MXNet comes with the Parameter Server Lite ps-lite. Normally the Parameter Server is started by tools/launch.py and solely used for gradient reducing during the SGD training. In this case, all the programs run on worker nodes share the same list of arguments.

However if one would like to use it for Map-Reduce operations, one needs to explicit start the cluster and run programs with slightly different list of arguments so that each program knows what portion of data to compute on.

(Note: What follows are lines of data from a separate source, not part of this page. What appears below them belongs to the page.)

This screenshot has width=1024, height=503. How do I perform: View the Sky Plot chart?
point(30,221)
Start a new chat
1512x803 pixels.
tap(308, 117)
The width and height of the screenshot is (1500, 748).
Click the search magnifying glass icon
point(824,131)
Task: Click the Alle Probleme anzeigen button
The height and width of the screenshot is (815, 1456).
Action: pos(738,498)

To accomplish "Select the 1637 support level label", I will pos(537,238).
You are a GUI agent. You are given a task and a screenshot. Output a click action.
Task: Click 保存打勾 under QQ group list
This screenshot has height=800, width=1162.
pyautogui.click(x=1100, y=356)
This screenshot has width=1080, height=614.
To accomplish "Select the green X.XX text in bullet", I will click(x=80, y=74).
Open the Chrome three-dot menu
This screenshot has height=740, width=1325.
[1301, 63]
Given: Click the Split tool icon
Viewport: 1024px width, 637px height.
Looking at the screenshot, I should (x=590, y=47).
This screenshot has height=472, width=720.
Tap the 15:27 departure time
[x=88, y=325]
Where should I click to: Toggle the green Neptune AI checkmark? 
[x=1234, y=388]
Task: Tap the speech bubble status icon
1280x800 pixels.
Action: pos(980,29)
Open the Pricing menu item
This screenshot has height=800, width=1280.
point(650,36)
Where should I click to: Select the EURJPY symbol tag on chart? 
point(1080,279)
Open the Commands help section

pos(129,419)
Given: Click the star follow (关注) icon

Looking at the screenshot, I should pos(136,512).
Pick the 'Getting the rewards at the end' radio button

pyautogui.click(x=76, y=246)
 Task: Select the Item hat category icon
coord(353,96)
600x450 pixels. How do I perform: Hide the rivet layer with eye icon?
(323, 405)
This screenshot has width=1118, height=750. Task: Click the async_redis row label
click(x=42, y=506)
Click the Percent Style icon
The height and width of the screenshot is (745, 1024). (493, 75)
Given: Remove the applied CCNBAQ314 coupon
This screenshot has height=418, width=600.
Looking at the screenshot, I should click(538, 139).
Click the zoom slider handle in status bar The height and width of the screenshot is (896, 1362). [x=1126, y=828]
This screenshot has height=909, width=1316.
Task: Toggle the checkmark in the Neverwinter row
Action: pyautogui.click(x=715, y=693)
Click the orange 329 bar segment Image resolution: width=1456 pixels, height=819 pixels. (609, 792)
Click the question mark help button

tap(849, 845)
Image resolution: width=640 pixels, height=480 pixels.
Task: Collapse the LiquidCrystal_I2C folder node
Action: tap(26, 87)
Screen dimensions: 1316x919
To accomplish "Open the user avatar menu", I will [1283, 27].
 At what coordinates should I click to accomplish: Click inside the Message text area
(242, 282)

There’re three roles for PS nodes: scheduler, server and worker. We start the scheduler first, then \(m\) servers, and finally \(n\) workers.

On the scheduler node:

export DMLC_ROLE=scheduler DMLC_NUM_SERVER=<m> DMLC_NUM_WORKER=<n> DMLC_PS_ROOT_URI=<scheduler_ip> DMLC_PS_ROOT_PORT=<scheduler_port>
export PS_VERBOSE=1
python3 -c "import mxnet"

On each server node:

export DMLC_ROLE=server DMLC_NUM_SERVER=<m> DMLC_NUM_WORKER=<n> DMLC_PS_ROOT_URI=<scheduler_ip> DMLC_PS_ROOT_PORT=<scheduler_port>
export PS_VERBOSE=1
python3 -c "import mxnet"

On either scheduler or server node, after executing the last line it’ll hang up waiting for network connections.

On each worker node:

export DMLC_ROLE=worker DMLC_NUM_SERVER=<m> DMLC_NUM_WORKER=<n> DMLC_PS_ROOT_URI=<scheduler_ip> DMLC_PS_ROOT_PORT=<scheduler_port>
export PS_VERBOSE=1
ipython3 / python3 <.py> 

On worker nodes we could run Python code to interact with the PS servers. For example,

import mxnet as mx

s = mx.kvstore.create('dist_sync')
s.init(<key>, <value>)
s.push(<key>, <value>)

a = <mxnet ndarray of same dimension>
s.pull(<key>, out=a)

a.asnumpy()

We have to run the init() and push() on each worker node before pull(). a.asnumpy() is blocking as the KVStore’s mode is dist_sync.